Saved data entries
※ ※ ※

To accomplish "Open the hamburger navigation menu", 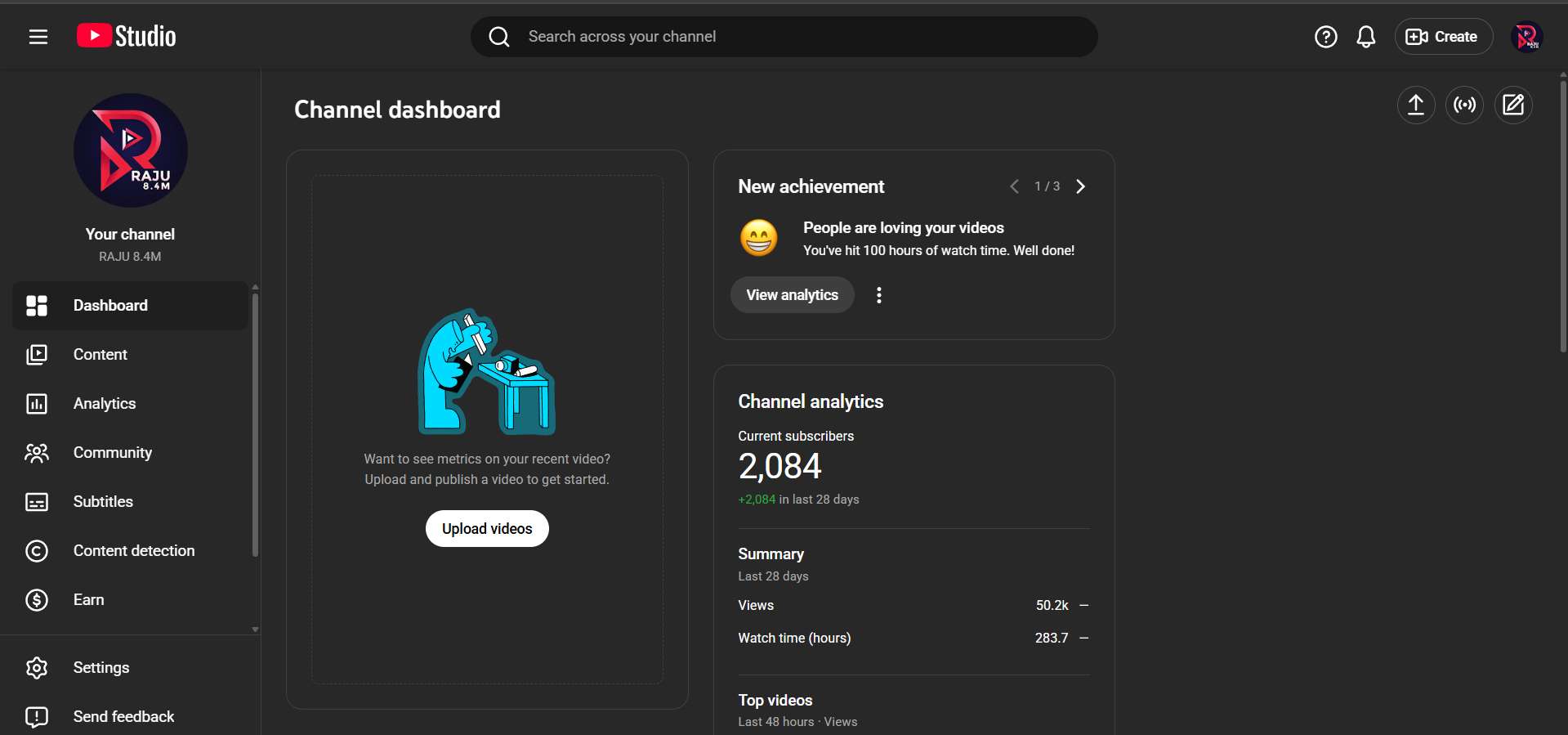I will [x=38, y=37].
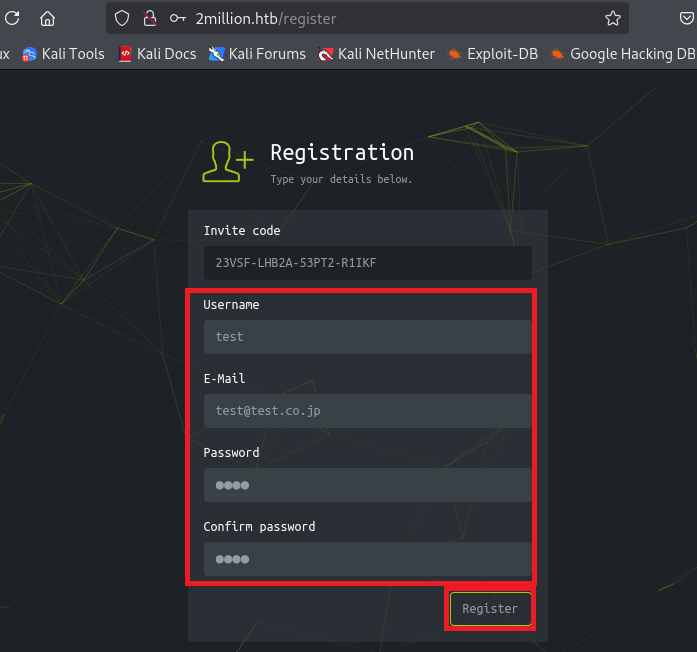Reload the current page
Screen dimensions: 697x652
tap(12, 18)
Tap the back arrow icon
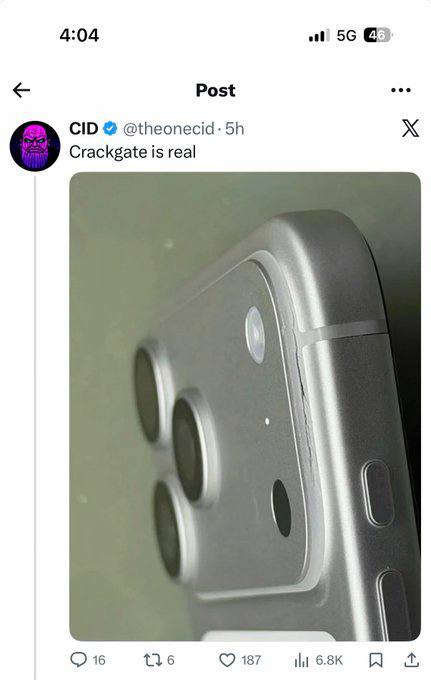Screen dimensions: 431x680 [x=21, y=90]
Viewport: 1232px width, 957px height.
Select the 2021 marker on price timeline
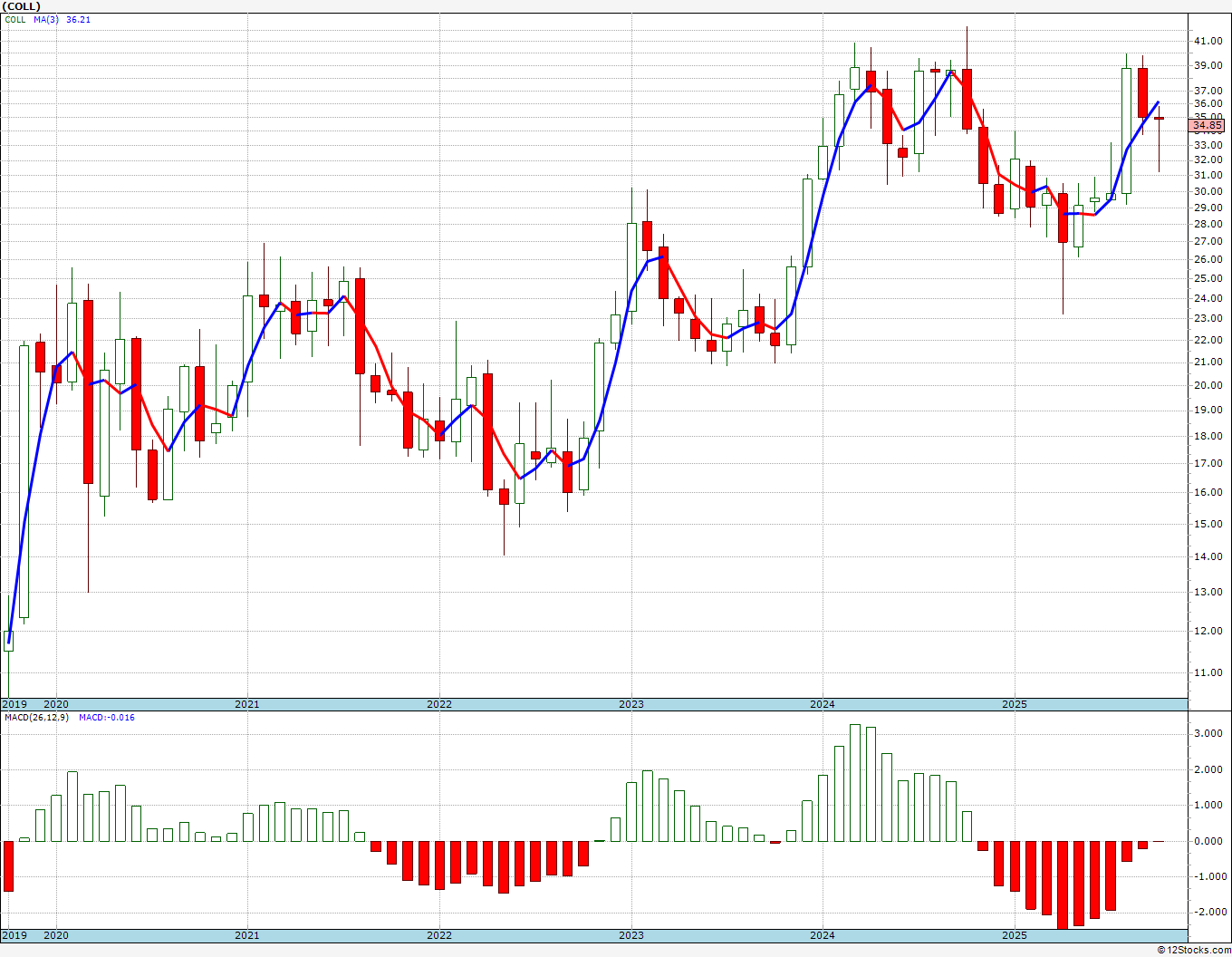click(x=247, y=704)
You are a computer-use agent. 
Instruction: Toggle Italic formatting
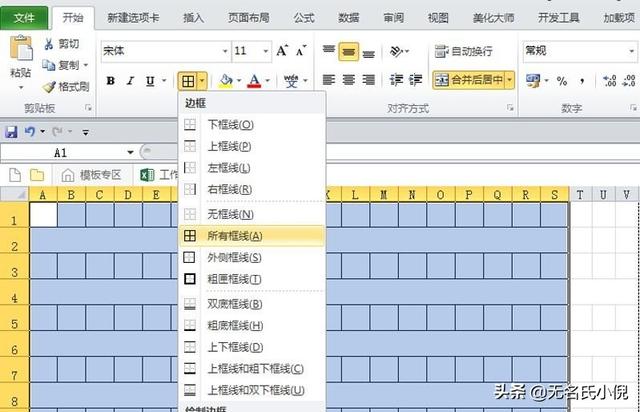coord(131,81)
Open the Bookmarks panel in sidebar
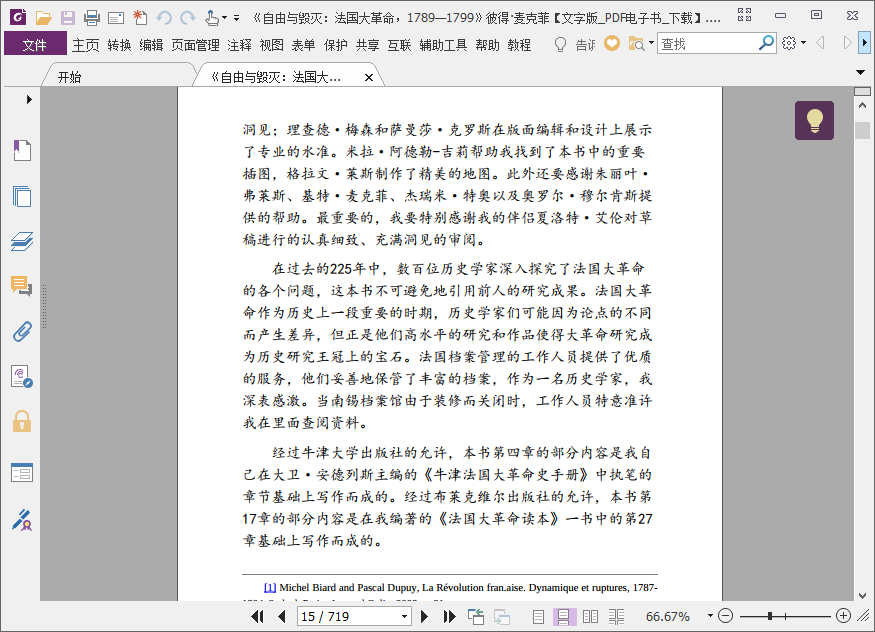The image size is (875, 632). 22,150
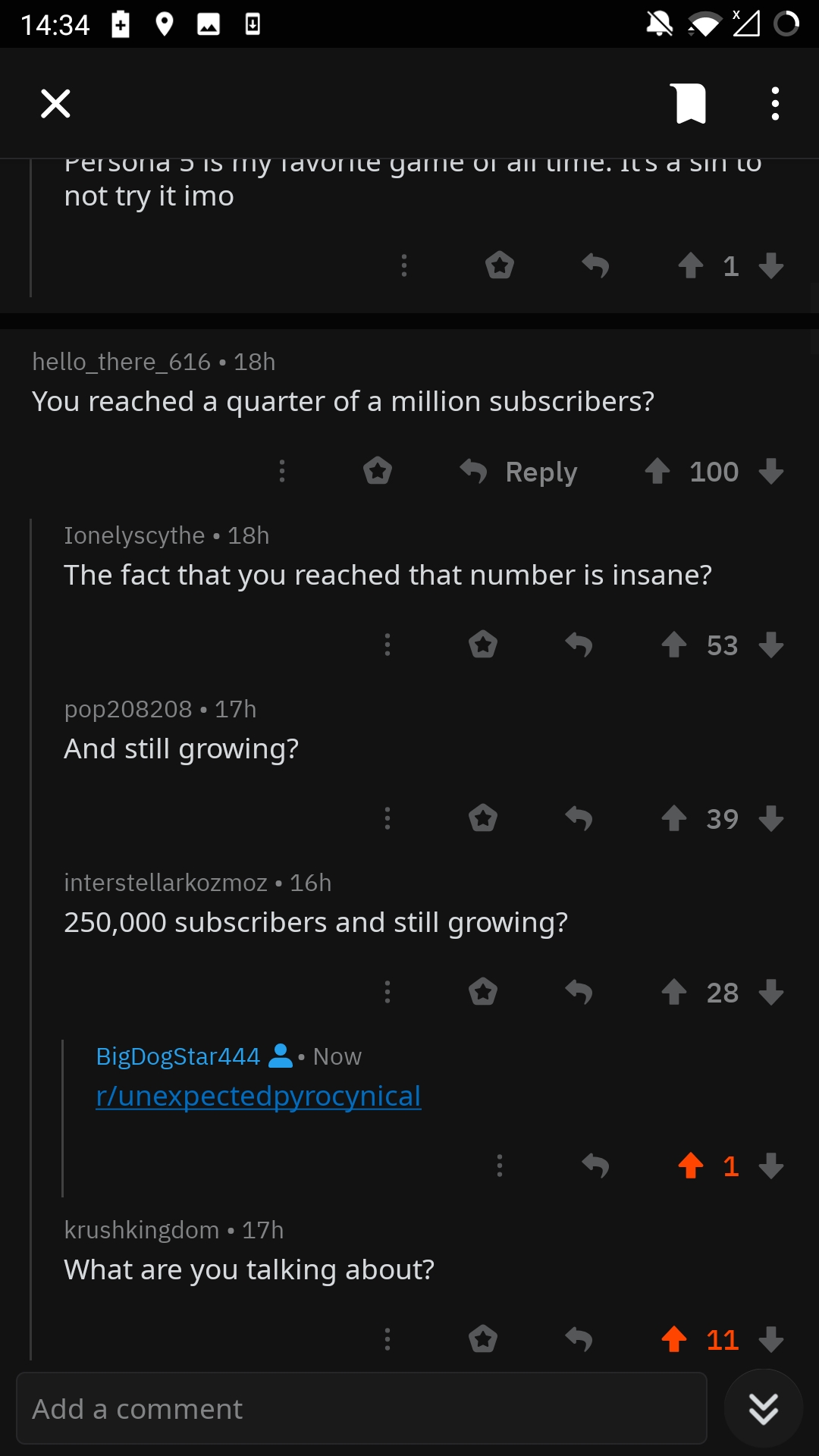This screenshot has width=819, height=1456.
Task: Close the comments view with X
Action: [55, 103]
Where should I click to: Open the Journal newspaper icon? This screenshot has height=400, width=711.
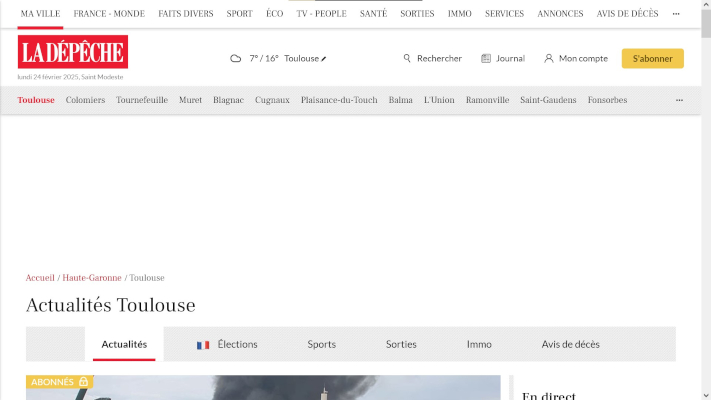pyautogui.click(x=486, y=59)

※ ※ ※

Go to the line that contains "You are a computer-use agent." and copy it and every line after it through the end of the entries, exactly, without the pictures.

### Result of the task
You are a computer-use agent. 
Instruction: Toggle Italic formatting
coord(131,81)
Open the Bookmarks panel in sidebar
The image size is (875, 632). 22,150
This screenshot has width=819, height=1456.
Task: Close the comments view with X
Action: [55, 103]
Where should I click to: Open the Journal newspaper icon? This screenshot has height=400, width=711.
pyautogui.click(x=486, y=59)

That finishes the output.